Phosphatidylinositol transfer proteins (PITPs) are ubiquitous in eukaryotes and are involved in the regulation of phospholipid metabolism, membrane trafficking, and signal transduction. Sec14 is a yeast PITP that has been shown to transfer phosphatidylinositol (PI) or phosphatidylcholine (PC) from the endoplasmic reticulum to the Golgi. It is now believed that Sec14 may play a greater role than just shuttling PI and PC throughout the cell. Genetic evidence suggests that retrieval of membrane-bound PI by Sec14 also manages to present PI to the phosphatidylinositol-4-kinase, Pik1, to generate phosphatidylinositol-4-phosphate, PI(4)P. To test this hypothetical model, we designed a photocleavable bolalipid to span the entire membrane, having one phosphatidylcholine or phosphatidylinositol headgroup on each leaflet connected by a photocleavable diacid. Sec14 should not be able to present the bola-PI to Pik1 for phosphorylation as the head group will be difficult to lift from the bilayer as it is tethered on the opposite leaflet.
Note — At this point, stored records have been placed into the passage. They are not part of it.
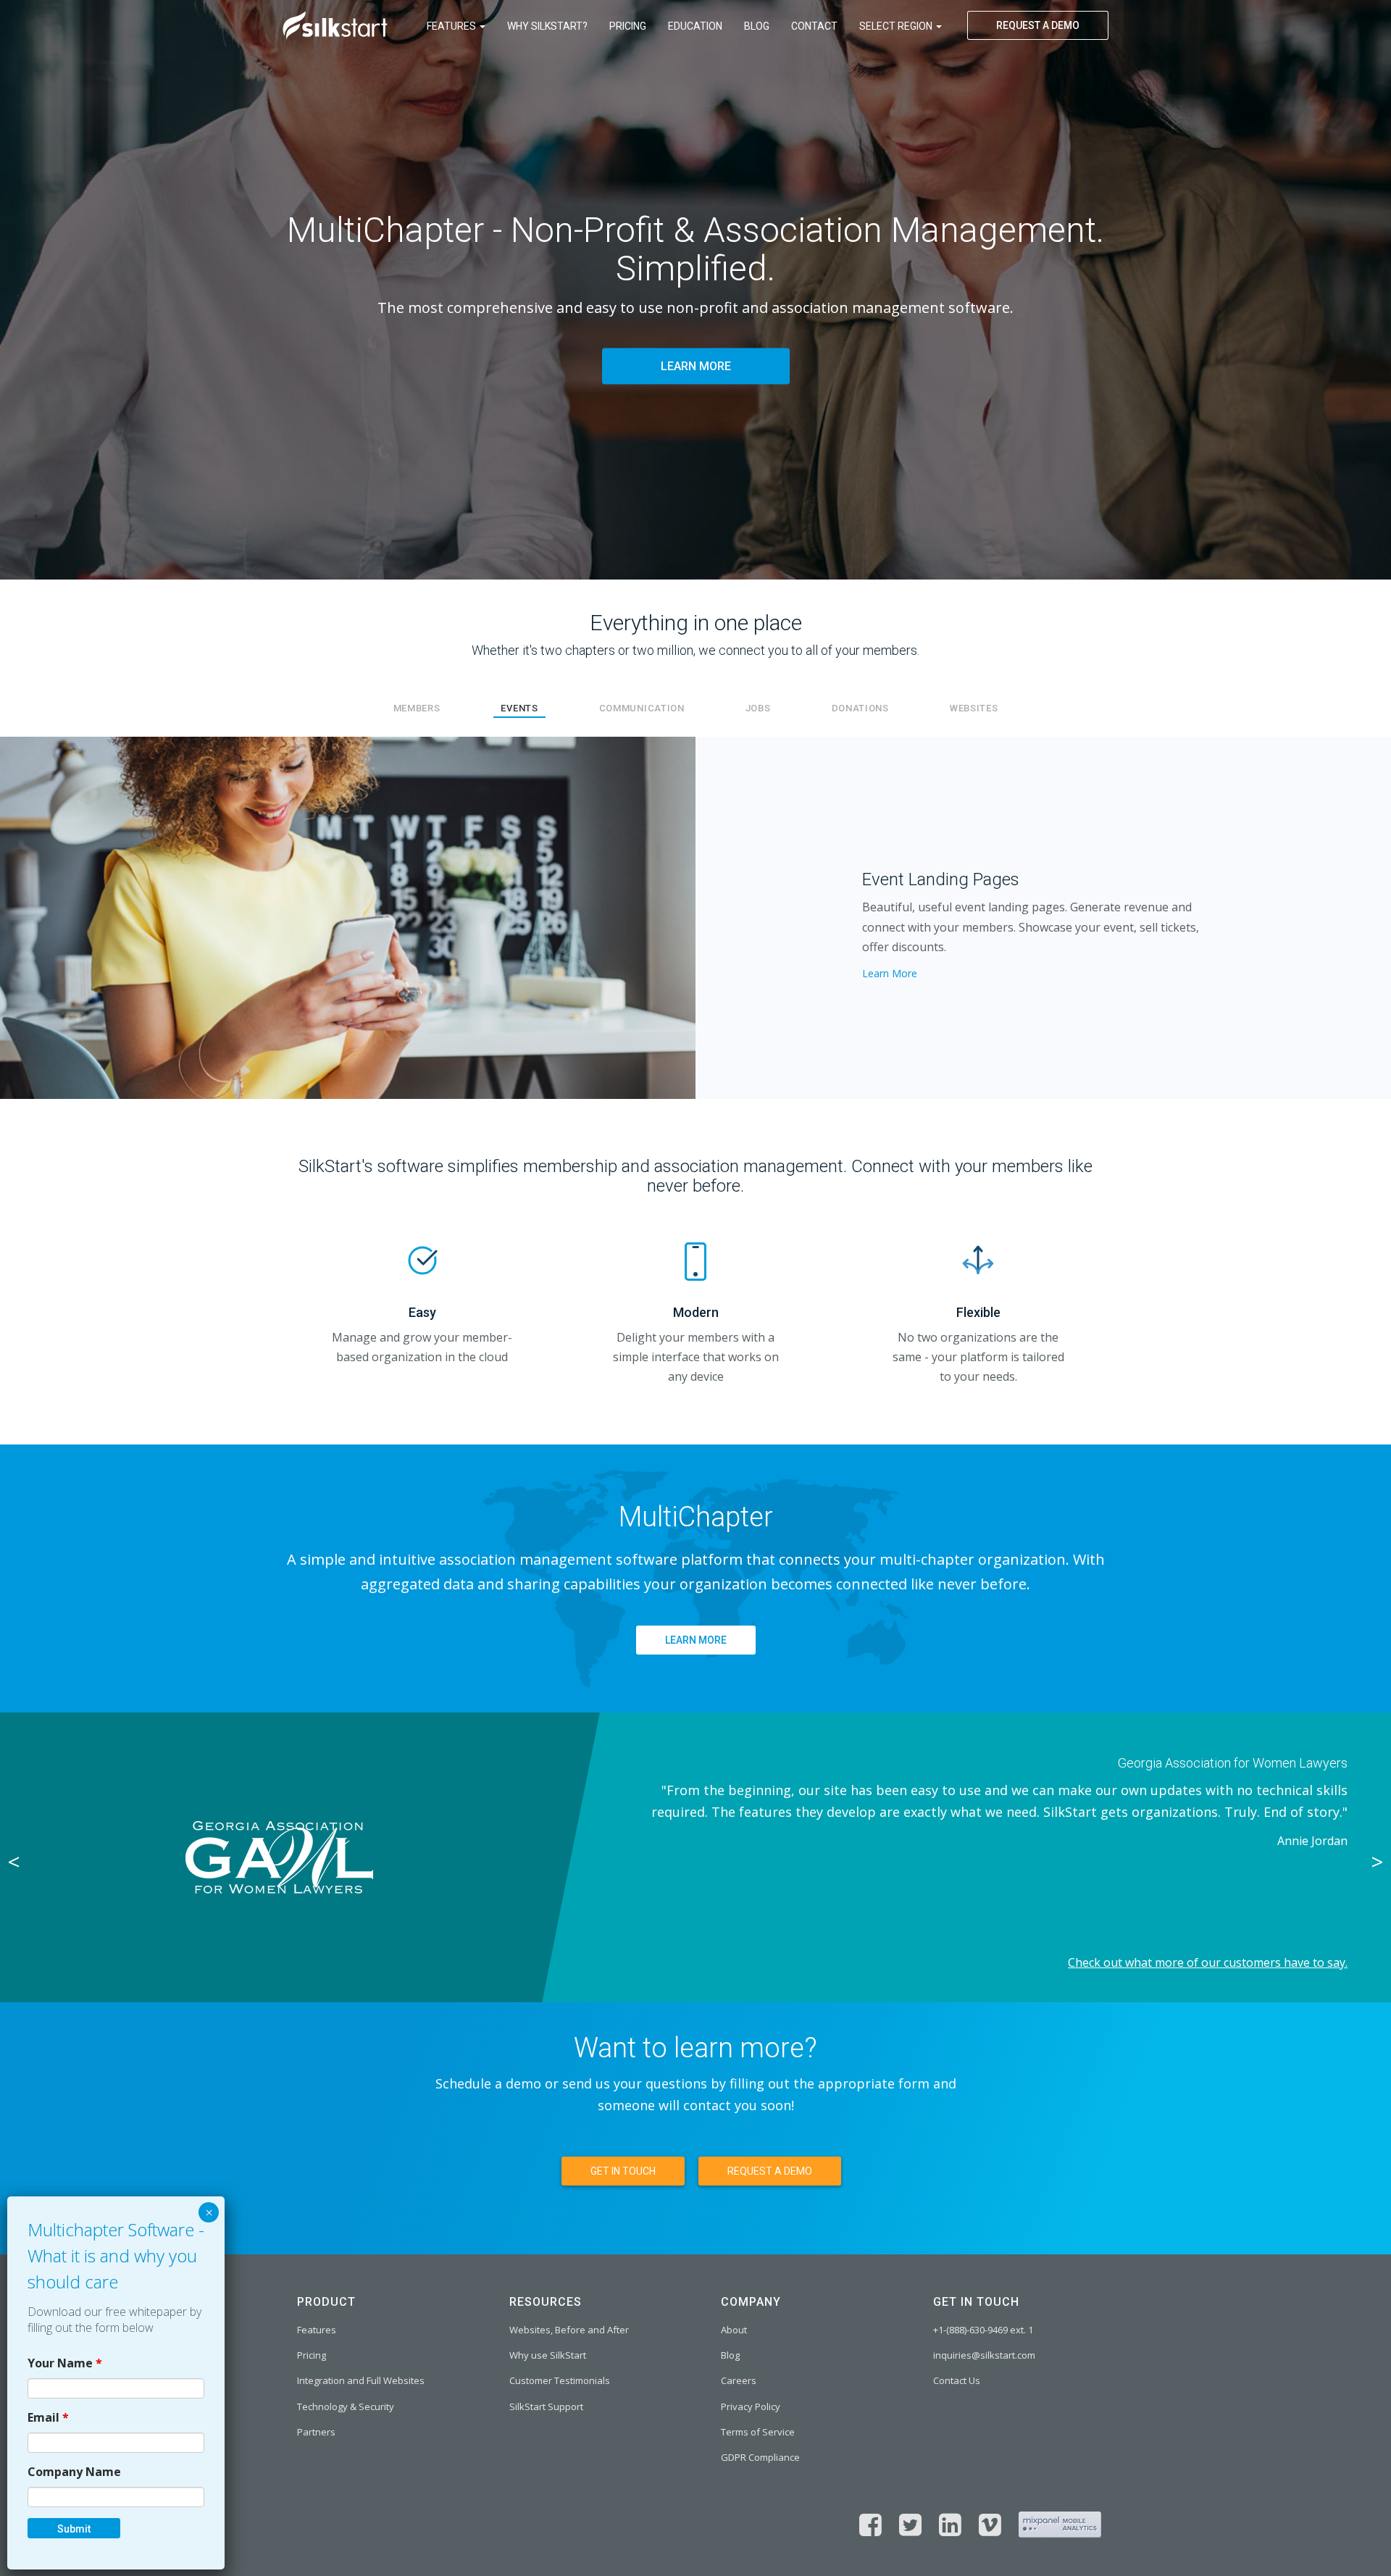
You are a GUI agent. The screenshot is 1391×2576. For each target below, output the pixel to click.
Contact (814, 26)
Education (695, 26)
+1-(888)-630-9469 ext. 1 (983, 2329)
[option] (695, 1857)
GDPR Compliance (760, 2457)
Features (452, 26)
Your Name (65, 2362)
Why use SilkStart (547, 2355)
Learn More (889, 973)
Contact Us (956, 2380)
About (734, 2329)
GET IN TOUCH (623, 2171)
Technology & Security (345, 2406)
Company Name (74, 2471)
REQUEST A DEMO (1037, 25)
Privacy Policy (750, 2406)
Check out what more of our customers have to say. (1208, 1962)
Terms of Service (758, 2431)
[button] (104, 918)
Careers (738, 2380)
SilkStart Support (546, 2406)
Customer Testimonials (559, 2380)
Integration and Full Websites (361, 2380)
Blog (756, 26)
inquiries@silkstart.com (984, 2355)
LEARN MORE (696, 367)
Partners (316, 2431)
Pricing (627, 26)
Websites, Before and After (569, 2329)
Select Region (897, 26)
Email (48, 2417)
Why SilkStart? (547, 26)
After photocleavage the two halves would behave as a normal phospholipid, thus phosphorylation by Pik1 would resume. We report here the synthesis of a photocleavable bola-PC, a precursor to the desired bola-PI. The mono-photocleavable bola-PC lipid was designed to contain two glycerol molecules with choline head groups connected through a phosphodiester bond at the sn3 position. Each glycerol was acylated with palmitic acid at the sn1 position. These two glycerol moieties were then connected through their respective sn2 hydroxyls via a photocleavable dicarboxylic acid containing a nitrophenyl ethyl photolabile protecting group. The bola-PC and its precursors were found to undergo efficient photocleavage when irradiated in solution or in vesicles with 365 nm light for two minutes. Treatment of the bola-PC with a mutant phospholipase D and myo-inositol produced a mono-inositol bola-PC-PI.